Wenn das Neue aufs Alte prallt, führt das oft zu anregenden Momenten, und deshalb lohnt es sich jetzt, noch einmal nach Rio de Janeiro zurückzublenden. Jackie Baumann, 21, war dort über 400 Meter Hürden gestartet, sie blieb bereits im Vorlauf hängen, aber das konnte der Freude über ihre ersten Sommerspiele nichts anhaben. "Es gibt hier viele Beschwerden, die ich nicht teile", sagte Baumann später. Über die schlechte Stimmung im leeren Stadion, die Unterkünfte, und dieses Essen erst, pfui Deibel. "Es gibt jeden Tag genug zu essen", sagte Baumann, Empörung legte sich in ihre Stimme, "24 Stunden lang! Man kann den ganzen Tag essen! Und wir kriegen immer ein Shuttle. Was will man denn mehr als Athlet?"
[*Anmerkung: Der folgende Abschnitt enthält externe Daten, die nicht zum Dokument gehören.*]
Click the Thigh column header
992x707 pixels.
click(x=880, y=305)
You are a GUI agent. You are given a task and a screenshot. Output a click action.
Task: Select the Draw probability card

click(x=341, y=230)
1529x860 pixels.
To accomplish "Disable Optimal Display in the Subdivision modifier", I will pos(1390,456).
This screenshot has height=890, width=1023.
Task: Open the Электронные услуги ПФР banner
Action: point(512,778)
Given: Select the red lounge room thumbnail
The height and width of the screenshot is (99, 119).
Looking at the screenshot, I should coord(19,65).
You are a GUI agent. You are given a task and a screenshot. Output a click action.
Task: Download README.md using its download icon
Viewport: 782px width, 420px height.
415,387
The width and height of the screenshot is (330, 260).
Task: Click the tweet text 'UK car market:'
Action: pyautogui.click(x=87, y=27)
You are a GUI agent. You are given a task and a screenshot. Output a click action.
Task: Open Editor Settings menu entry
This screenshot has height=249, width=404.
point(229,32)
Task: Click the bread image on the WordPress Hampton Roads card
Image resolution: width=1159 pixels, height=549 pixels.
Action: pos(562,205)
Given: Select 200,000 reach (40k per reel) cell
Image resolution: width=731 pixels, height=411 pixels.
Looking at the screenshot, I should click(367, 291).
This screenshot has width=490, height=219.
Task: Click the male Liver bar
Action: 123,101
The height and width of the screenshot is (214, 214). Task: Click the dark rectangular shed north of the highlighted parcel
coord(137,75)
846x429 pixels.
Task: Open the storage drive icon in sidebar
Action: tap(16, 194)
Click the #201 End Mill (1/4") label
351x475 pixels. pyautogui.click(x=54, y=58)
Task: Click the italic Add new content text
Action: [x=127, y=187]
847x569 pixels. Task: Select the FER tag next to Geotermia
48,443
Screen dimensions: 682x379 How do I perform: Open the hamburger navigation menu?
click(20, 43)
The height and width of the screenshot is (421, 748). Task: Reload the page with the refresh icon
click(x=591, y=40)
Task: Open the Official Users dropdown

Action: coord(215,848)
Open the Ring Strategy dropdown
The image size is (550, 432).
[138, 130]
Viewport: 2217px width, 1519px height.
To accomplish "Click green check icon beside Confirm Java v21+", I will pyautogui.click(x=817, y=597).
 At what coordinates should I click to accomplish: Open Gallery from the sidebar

Baumann war mit ihrer erfrischenden Haltung in Rio dann doch eher allein. Es waren schwere Spiele für die Leichtathletik, die in diesen Tagen auf die letzten Höhepunkte der Freiluftsaison zusteuert. Die selbsternannte Kernsportart harrte bei Olympia am Rand aus. Ihr Stadion, weder Schauplatz der Eröffnungs- noch der Schlusszeremonie, lag eine Fahrstunde vom Olympiapark entfernt. Wenn nicht gerade Sprintzar Usain Bolt Hof hielt, verirrten sich kaum Zuschauer dorthin. Die Diskuswerferinnen bestritten mittags ihr Finale (zur besten europäischen Sendezeit), nachdem sie sich am Spätabend zuvor durch die Qualifikation gezwängt hatten, parallel zu anderen Finalkämpfen (zur besten US-Sendezeit). Dazwischen lagen vier Stunden Schlaf und mancher Protest, der verpuffte. Rio waren nicht die Spiele der Leichtathleten, der Leichtathletik schon gar nicht. Die Leichtathletik, schrieb der langjährige Funktionär Luciano Barra vor Kurzem in einem offenen Brief an Weltverbands-Präsident Sebastian Coe, sei in Rio degradiert und gedemütigt worden wie noch nie.
In diesem Sommer war oft die Rede davon gewesen, wie es mit dem Sport weitergehen soll, wer die Leerstelle füllen kann, die Usain Bolt bald hinterlassen wird. Eine Antwort wäre vielleicht, sich vom fiebrigen Rekordwahn zu verabschieden, der die gewöhnliche, schöne Leistung entwertet. Eine andere, den angestaubten Sport vitaler und verständlicher zu präsentieren. Beides hat die Leichtathletik bislang nicht geschafft. Coe, der vor einem Jahr den skandalumtosten Lamine Diack ablöste, zitierte in Rio die Weltrekorde als Beleg dafür, dass sein Sport - von Dopingskandalen und Misstrauen geschüttelt - doch ganz gesund und munter sei. Und der Reformwille der neuen Führung zielte bislang in die falsche Richtung. In der Diamond League, der höchsten und nach wie vor unübersichtlichen Wettkampfserie, kürzten sie vor der Saison die Versuche in den Wurf- und Stoßdisziplinen zusammen. Womit sie zwar Zeit gewannen, aber auch die Wut der Athleten. Die Regel wird wohl wieder abgeschafft werden, für die kommende Saison.
Es gibt keine Selbstverständlichkeiten mehr für die einstige Königin des Sommersports. Aber es gibt auch Anzeichen der Genesung. In Berlin etwa, wo an diesem Wochenende das Istaf stattfindet, das größte deutsche Meeting. Sie haben ihr Stadionfest, das einmal ganz und vor rund vier Jahren so gut wie pleite war, in Zeiten von Skandalen und Krisen stabilisiert. Sie haben sich gegen eine Aufnahme in die Diamond League entschieden, die ihnen Preisgeld, Disziplinen und Veranstaltungstag vorschreiben würde. Sie haben den Werfern nicht die Versuche gekürzt, sondern laden weniger Teilnehmer ein, die sie dafür ausführlicher vorstellen und präsentieren. Die Diskuswerfer werfen diesmal nicht aus der Ecke diagonal auf den Rasen, sondern mittig, vom Strafraum der Hertha aus, in den die Organisatoren einen Diskusring eingelassen haben. Die Athleten, vor allem Robert Harting, hatten es sich so gewünscht.